Four main functions of National Office for Vocational Training (ONFP)

Technical and vocational training (TVET) addresses multiple demands of an economic, social and environmental nature by helping young people and adults to develop the skills they need for employment, decent work and entrepreneurship, promoting equitable, inclusive and sustainable economic growth, and supporting transitions to green economies and environmental sustainability.

The Ministry of Vocational Education, Apprenticeship and Crafts (MFPAA) runs the major public TVET schemes in Senegal in conjunction with the Ministry of National Education (MEN).
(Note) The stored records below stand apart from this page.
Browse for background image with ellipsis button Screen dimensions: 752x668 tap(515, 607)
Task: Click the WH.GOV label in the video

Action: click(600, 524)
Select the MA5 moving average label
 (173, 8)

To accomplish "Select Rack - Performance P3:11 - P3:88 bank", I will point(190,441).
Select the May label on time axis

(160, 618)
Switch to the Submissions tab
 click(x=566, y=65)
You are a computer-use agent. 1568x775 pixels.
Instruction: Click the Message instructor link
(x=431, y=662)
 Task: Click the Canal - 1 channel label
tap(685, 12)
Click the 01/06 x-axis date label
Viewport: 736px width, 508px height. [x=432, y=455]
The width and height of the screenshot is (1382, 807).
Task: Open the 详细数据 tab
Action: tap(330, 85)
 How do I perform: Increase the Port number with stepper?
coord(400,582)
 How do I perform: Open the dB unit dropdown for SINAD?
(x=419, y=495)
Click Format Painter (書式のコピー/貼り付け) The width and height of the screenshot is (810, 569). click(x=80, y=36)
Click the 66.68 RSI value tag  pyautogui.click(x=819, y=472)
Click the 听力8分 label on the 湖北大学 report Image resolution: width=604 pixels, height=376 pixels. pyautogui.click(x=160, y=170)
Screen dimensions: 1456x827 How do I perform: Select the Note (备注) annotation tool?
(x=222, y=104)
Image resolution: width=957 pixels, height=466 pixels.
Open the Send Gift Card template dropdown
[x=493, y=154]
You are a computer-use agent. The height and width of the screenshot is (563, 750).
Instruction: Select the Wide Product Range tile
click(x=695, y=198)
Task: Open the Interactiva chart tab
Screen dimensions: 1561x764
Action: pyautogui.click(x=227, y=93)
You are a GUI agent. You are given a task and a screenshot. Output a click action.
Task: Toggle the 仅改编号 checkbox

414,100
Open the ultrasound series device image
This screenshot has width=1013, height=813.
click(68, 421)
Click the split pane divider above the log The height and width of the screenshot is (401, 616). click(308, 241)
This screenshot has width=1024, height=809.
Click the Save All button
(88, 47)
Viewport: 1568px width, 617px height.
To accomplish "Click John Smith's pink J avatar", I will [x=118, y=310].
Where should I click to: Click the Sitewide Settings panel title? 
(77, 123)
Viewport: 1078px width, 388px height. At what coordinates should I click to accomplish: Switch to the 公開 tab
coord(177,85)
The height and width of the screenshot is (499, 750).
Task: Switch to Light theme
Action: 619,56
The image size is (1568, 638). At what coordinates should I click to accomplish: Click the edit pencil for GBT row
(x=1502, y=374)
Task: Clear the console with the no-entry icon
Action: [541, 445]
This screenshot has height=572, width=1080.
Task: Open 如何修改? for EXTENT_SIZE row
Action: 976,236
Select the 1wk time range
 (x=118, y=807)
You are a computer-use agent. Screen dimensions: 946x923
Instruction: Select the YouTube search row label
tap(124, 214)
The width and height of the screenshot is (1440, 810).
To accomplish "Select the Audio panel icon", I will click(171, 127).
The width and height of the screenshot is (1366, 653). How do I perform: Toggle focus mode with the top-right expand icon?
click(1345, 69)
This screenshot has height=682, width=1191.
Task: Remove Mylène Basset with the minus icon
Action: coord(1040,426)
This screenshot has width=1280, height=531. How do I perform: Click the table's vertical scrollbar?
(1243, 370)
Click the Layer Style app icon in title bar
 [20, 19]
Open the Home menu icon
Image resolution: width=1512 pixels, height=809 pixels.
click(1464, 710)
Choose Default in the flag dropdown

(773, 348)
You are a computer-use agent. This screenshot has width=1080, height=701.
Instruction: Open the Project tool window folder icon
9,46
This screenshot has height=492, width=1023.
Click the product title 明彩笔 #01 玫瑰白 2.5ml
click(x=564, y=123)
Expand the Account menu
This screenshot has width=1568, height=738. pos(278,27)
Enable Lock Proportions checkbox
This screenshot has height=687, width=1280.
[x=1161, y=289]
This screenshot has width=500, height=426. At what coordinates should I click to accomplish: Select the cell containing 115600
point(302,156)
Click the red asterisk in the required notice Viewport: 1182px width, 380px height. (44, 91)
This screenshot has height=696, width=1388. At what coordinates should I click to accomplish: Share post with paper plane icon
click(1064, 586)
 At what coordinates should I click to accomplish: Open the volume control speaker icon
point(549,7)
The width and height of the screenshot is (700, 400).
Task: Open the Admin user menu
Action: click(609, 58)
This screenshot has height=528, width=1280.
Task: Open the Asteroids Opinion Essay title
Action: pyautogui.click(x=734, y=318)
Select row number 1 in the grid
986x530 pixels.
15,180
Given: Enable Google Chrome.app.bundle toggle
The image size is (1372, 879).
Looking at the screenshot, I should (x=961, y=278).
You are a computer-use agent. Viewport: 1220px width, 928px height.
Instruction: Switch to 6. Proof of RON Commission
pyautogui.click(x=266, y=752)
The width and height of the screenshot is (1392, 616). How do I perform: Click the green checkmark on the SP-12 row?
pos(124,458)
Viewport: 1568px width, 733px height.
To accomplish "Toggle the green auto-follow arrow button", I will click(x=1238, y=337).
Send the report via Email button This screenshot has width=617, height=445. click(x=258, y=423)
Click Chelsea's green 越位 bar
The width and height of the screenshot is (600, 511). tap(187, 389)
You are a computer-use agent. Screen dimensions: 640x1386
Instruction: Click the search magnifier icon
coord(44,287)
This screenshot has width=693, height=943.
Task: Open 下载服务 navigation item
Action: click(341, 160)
Over the last decades the system has gone through changes which have improved it.

Several bodies provide training in the Senegal system (state, private, national and international bodies such as non-governmental organizations, NGOs). There are also different sources of funds. The following bodies play a major role:

- Fund for Financing Technical and Vocational Training (Fonds de Financement de la Formation Professionnelle et Technique, FFFPT ), which manages the funds collected by the training levy;
- National Office for Vocational Training (Office National de Formation Professionnelle, ONFP), which is a training provider as well as other functions.

Other institutional bodies involved in the system:

- The African Network of Vocational Training Funds and Institutions (RAFPRO) is a network of national funding institutions;
- Operational Repertoire for Occupation and Employment (Répertoire Opérationnel des Métiers et Emplois, ROAME) is a tool to enhance the quality of the TVET system.

==Challenges facing Senegalese education==
In 1992 approximately 54 000 Senegalese youths were suspected to be apprentices in the workforce rather than in school. Although the legal age for these apprenticeships is supposed to be 15 it is believed that there are much younger children involved in the workforce. Children who live in rural parts of the country are at a disadvantage and usually work in agriculture instead of attending school. There is a focus on increasing enrolment among Senegalese girls, although in the past few years enrolment rates have elevated.

== The 'Case des Tout-Petits' experience ==
The health and social status of children in Senegal is unfavourable and despite serious efforts the protection of children remains of great concern. In reaction to this situation, Senegalese national authorities now consider early childhood care a priority for development. Since 2002, the 'Case des Tout-Petits', a new model for the development of children in their early years, has coexisted alongside the various structures of formal, non-formal and informal pre-school education. While there is room for improvement, the programme is a valuable community-based experience grounded in local cultural traditions.

The 'Case des Tout-Petits' is a community structure for the support of children aged from 0 to 6. The case, or traditional house, connotes a lifestyle, a way of being and thinking, and symbolizes a commitment to African values. The case as a living, socialized, educational place par excellence is considered the starting point for the child's learning in life.

These 'cases' were primarily designed for disadvantaged and rural milieus to guarantee access to adequate and integrated services. They are run by the people themselves and represent some 20% of Senegal's early childhood structures. Architecturally, the 'Case des Tout-Petits' is a hexagonal structure comprising two rooms, one for the children's educational activities and the other for parental education. These structures develop a comprehensive and holistic approach to childhood care that includes education, health and nutrition programmes.

While participation is not free, fees are lower than in other early childhood care structures within the formal sector. The financial participation is symbolic and allows families to work in synergy around a common good that belongs to the community and that the community is expected to preserve.